Les différentes formes de divorce

  Le divorce par consentement mutuel

Cette procédure de divorce suppose que les époux soient d’accord sur le principe du divorce mais également sur les conséquences de la séparation.
La préparation de ce divorce est importante et l’avocat a un rôle déterminé.

Aux termes d’une convention signée par les époux, les conséquences de leur divorce sont réglées.
Il n’y a qu’une seule comparution devant le Juge et la préparation du dossier est donc capitale.
L’accord prévu entre les époux et le/ou les avocats est en principe définitif dès la première audience.
A cette date, le jugement de divorce est prononcé.
Les avantages du divorce par consentement mutuel :
La procédure est simple, et bien plus rapide que les autres divorces (en moyenne trois mois si les époux n’ont pas acquis de biens immobiliers).
Cette procédure est moins onéreuse que les autres procédures et les époux pouvant choisir un avocat commun.

Les époux n’ont pas à justifier d’un motif de divorce.
Les époux organisent eux-mêmes les modalités de leur séparation, les modalités du droit de visite et d’hébergement pour les enfants et les conséquences financières.
S’il existe un bien immobilier en commun ou indivis entre les époux, il doit être partagé avant le prononcé du divorce.
Le notaire devra donc effectuer la liquidation du patrimoine des époux.
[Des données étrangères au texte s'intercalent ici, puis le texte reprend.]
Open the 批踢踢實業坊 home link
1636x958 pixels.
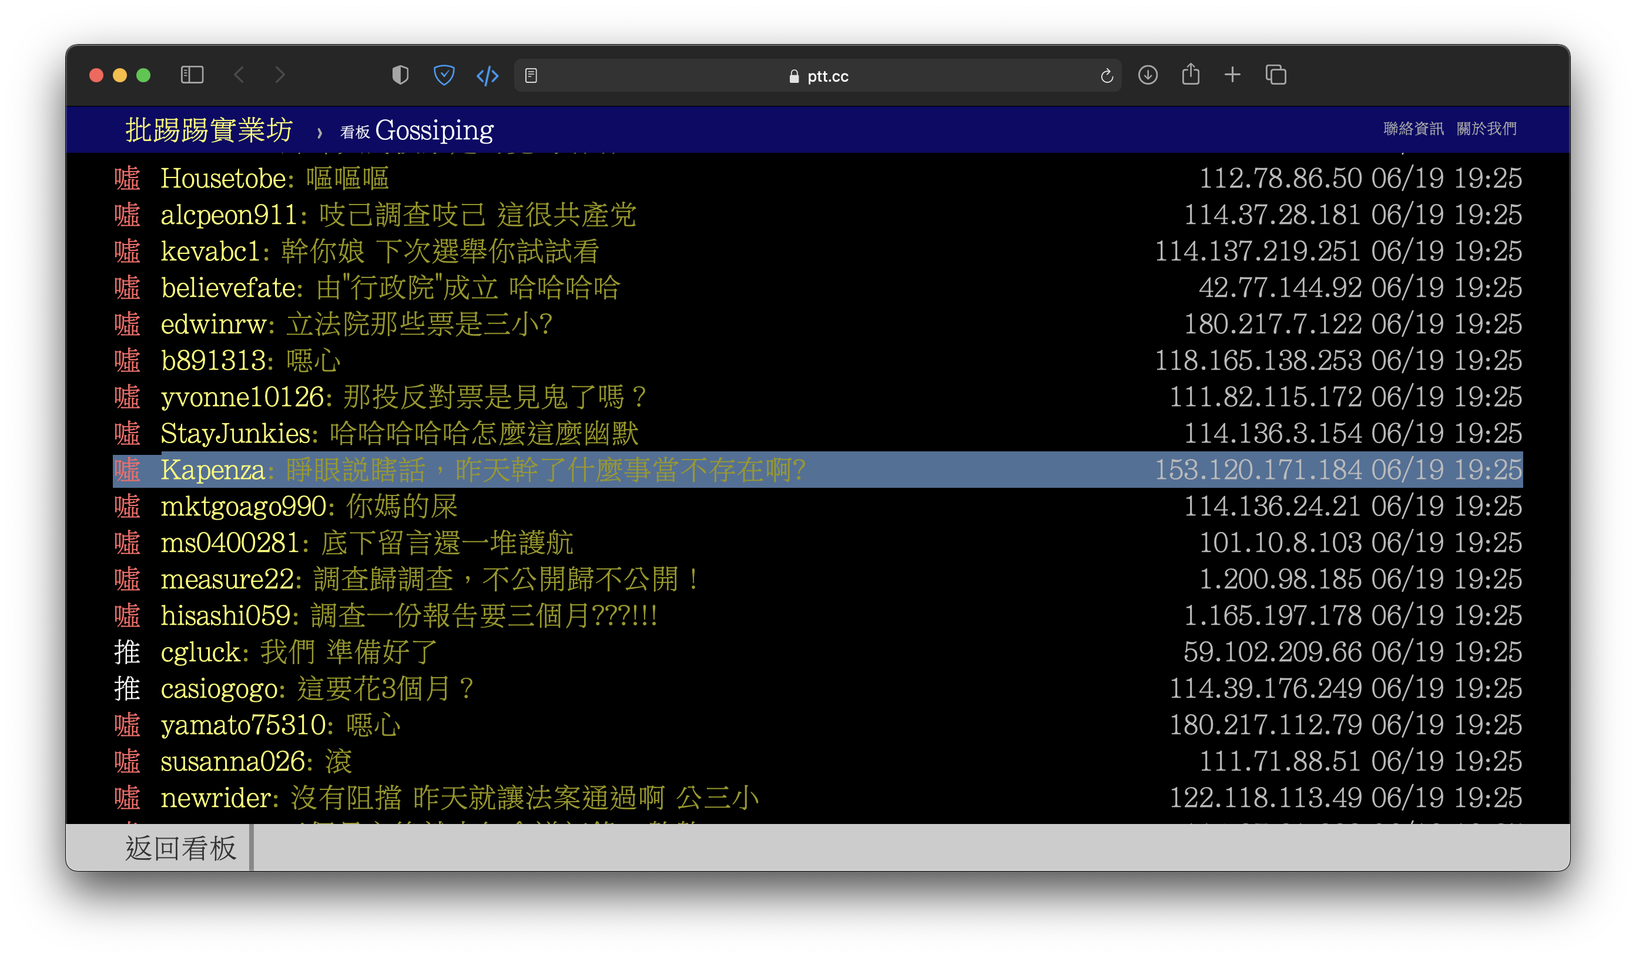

Un état liquidatif sera annexé aux conventions déposées par votre avocat.
Le divorce par consentement mutuel est préconisé lorsque les époux n’ont ni bien immobilier en commun ou indivis, ni enfant.

Le divorce pour acceptation du principe de la rupture du mariage

Cette procédure de divorce peut être choisie lorsque les époux sont d’accord sur le principe du divorce mais n’arrivent pas à trouver un terrain d’entente sur certains points de la séparation : par exemple, concernant le montant de la pension alimentaire des enfants ou sur les modalités du droit de visite et d’hébergement des enfants.
Depuis le 1er janvier 2005, cette procédure peut être engagée, soit, par l’un des époux soit par les deux époux ensemble.
Chacun des époux doit nécessairement avoir fait le choix d’un avocat distinct.
Si la procédure est engagée par un seul des deux époux, l’acceptation du principe du divorce par l’autre époux peut intervenir en cours de la procédure.
Elle peut être donnée lors de la première audience, si l’époux est assisté par un avocat.
Les époux peuvent utiliser une passerelle (article 247 du Code Civil) et demander au Juge de constater leur accord dans le cadre d’un divorce par consentement mutuel.

Dès lors que l’acceptation par l’époux défendeur du principe du divorce a été donnée, il ne peut plus se rétracter même par la voie de l’appel.

Le divorce pour faute

Certains éléments objectifs comme les violences, peuvent justifier le recours à un divorce pour faute, aboutissant dans certains cas à l’octroi de dommages et intérêts à l’époux « victime ».
Avec la réforme intervenue accordant une place importante au divorce consensuel, la définition et les modes de preuve de la faute sont appréciées par les Juges de manière encore plus rigoureuse.

Aussi, votre avocat vous aidera à prendre du recul sur les griefs que vous pensez invoquer et vérifiera s’ils peuvent justifier d’une demande de divorce pour faute.
En effet, les risques que le Juge refuse de prononcer le divorce existent s’il estime que la faute invoquée est inexistante ou que la preuve de la faute n’est pas rapportée.
Cela signifie qu’après plusieurs années de procédure, vous ne pouvez pas être divorcé et vous vous retrouverez toujours marié.
Votre avocat pourra, par conséquent, vous conseiller une autre procédure que le divorce pour faute.

Le divorce pour altération définitif du lien conjugal

Cette procédure permet d’obtenir un divorce lorsqu’un délai de séparation est établi entre les époux pendant deux ans et lorsque l’époux défendeur refuse de divorcer.
Le délai s’apprécie à la date de l’assignation de divorce.
L’époux demandeur pourra engager une procédure de divorce soit parce que la séparation du couple est effective depuis deux ans, soit parce que la séparation de deux ans est postérieure à l’ordonnance de non conciliation.
L’appréciation de la durée de séparation relève de l’appréciation du Juge lequel constatera l’absence de cohabitation pendant deux ans.
La preuve peut être rapportée par tous moyens : factures, contrat de bail, justificatifs de domiciliation, main courante lors du départ du domicile, attestation, lettre recommandée adressée lors du départ du domicile conjugal, notification par voie d’huissier…

Attention !

Si l’époux défendeur ne peut plus s’opposer au principe du divorce dans le cadre de cette procédure, il pourra néanmoins former une demande reconventionnelle en divorce pour faute qui sera examinée en premier par le Juge.